Total throughput recorded throughout benchmark
Qwen3.6 35B-A3B APEX I-Balanced: 1844 -> 2195 t/s
Qwen3.6 27B Uncensored HauHauCS Aggressive Q6_K_P: 1067 -> 1193 t/s
The Rust/Next.js bench is script-injected sequentially with OpenCode and it's performed on a prod repo for financial applications, so it's not publicly shared.
Puzzle Prompt
It's worth nothing, 35B-A3B struggled immensely with this puzzle. It would occasionally loop towards the end of CoT or get incorrect answers. Since it took me 12s vs +2m, it was easy to retry and get correct answers.
You are given a constrained planning problem. Think carefully, verify each condition, and do not skip impossibility checks.
Problem:
A courier starts at point S and must visit exactly once each of the locations A, B, C, D, and E, then end at T.
Travel times (in minutes) are symmetric:
S-A 4, S-B 6, S-C 8, S-D 7, S-E 9
A-B 5, A-C 7, A-D 3, A-E 8
B-C 4, B-D 6, B-E 5
C-D 5, C-E 3
D-E 6
A-T 8, B-T 6, C-T 5, D-T 7, E-T 4
Constraints:
1. C cannot be visited before B.
2. D must be visited immediately after A.
3. E cannot be the last location before T.
4. Total travel time must be less than 28 minutes.
5. Exactly one of these must be true:
- B is visited second
- C is visited fourth
6. If A is visited first, then B must be visited third.
7. The route must include at least one step whose travel time is exactly 3 minutes.
Task:
Determine whether a valid route exists.
- If it exists, provide one valid route and its total time.
- If it does not exist, prove why no valid route can satisfy all constraints.
- Show your reasoning clearly and check every constraint explicitly.

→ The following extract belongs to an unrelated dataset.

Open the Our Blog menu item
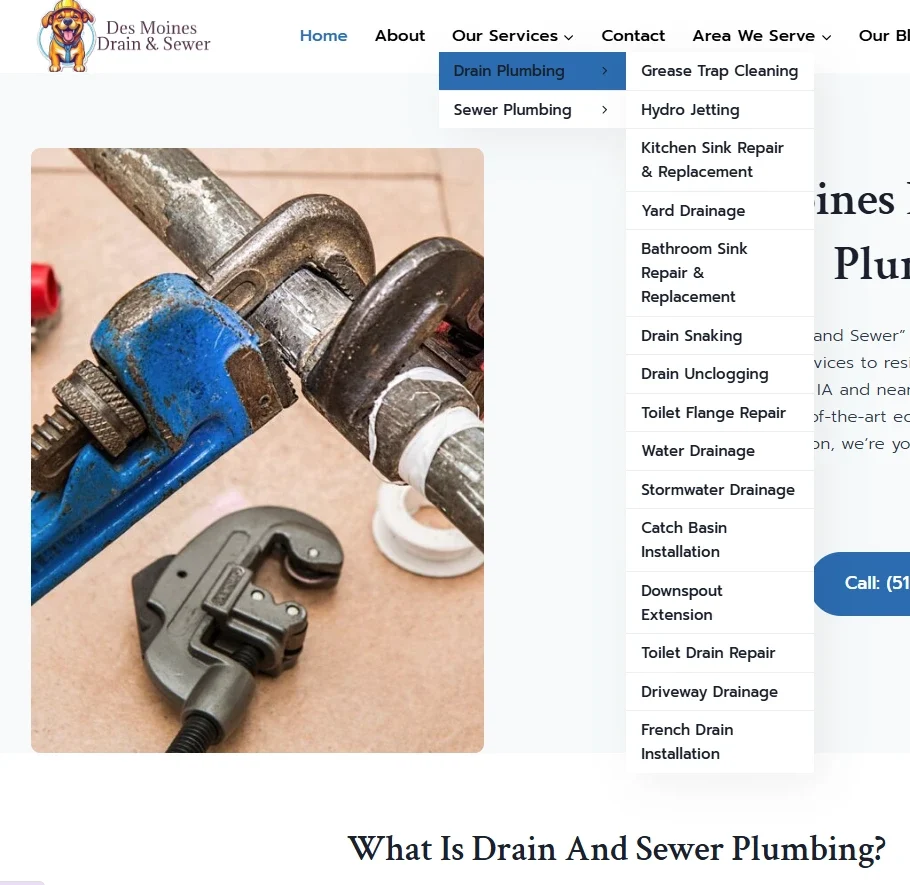This screenshot has width=910, height=885. coord(884,36)
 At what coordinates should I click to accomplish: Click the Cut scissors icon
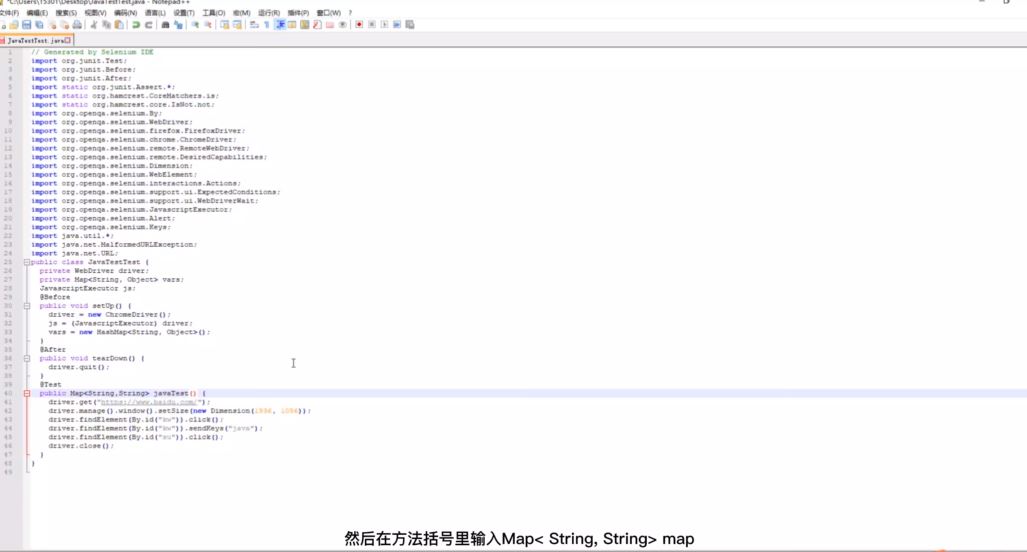pos(94,25)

- Do not guess. If multiple routes seem possible, test them against all rules before concluding.
Output format:
1. Conclusion: VALID ROUTE EXISTS / NO VALID ROUTE EXISTS
2. Route: ...
3. Total time: ...
4. Constraint check: ...
5. Brief proof: ...
The answer should be NO VALID ROUTE EXISTS. The models churn through this one.
GBNF Grammar
root ::= think out
think ::= "<think>\n" "Q=" q "\n" "M=" m "\n" "K=" toks "\n" "R=" toks "\n" "V=" v "\n" "</think>\n\n"
q ::= "solve" | "prove" | "route" | "debug" | "patch" | "code" | "calc" | "compare" | "explain"
m ::= "case" | "enum" | "check" | "derive" | "edit" | "test" | "trace" | "rank"
v ::= "ok" | "fail" | "done" | "blocked" | "candidate" | "verify"
toks ::= tok | tok "," tok | tok "," tok "," tok | tok "," tok "," tok "," tok | tok "," tok "," tok "," tok "," tok
tok ::= [A-Za-z][A-Za-z0-9_.!<>=/-]{0,18}
out ::= [\x09\x0A\x0D\x20-\x7E]+
I've only noticed some thinking tags outside CoT on Open WebUI.
Outside of that, it works on Hermes, llama.cpp's WebUI and OpenCode without issue.
Since I did not have more time to use on my prod - past sleep time - I hope this gives some boost on your setup.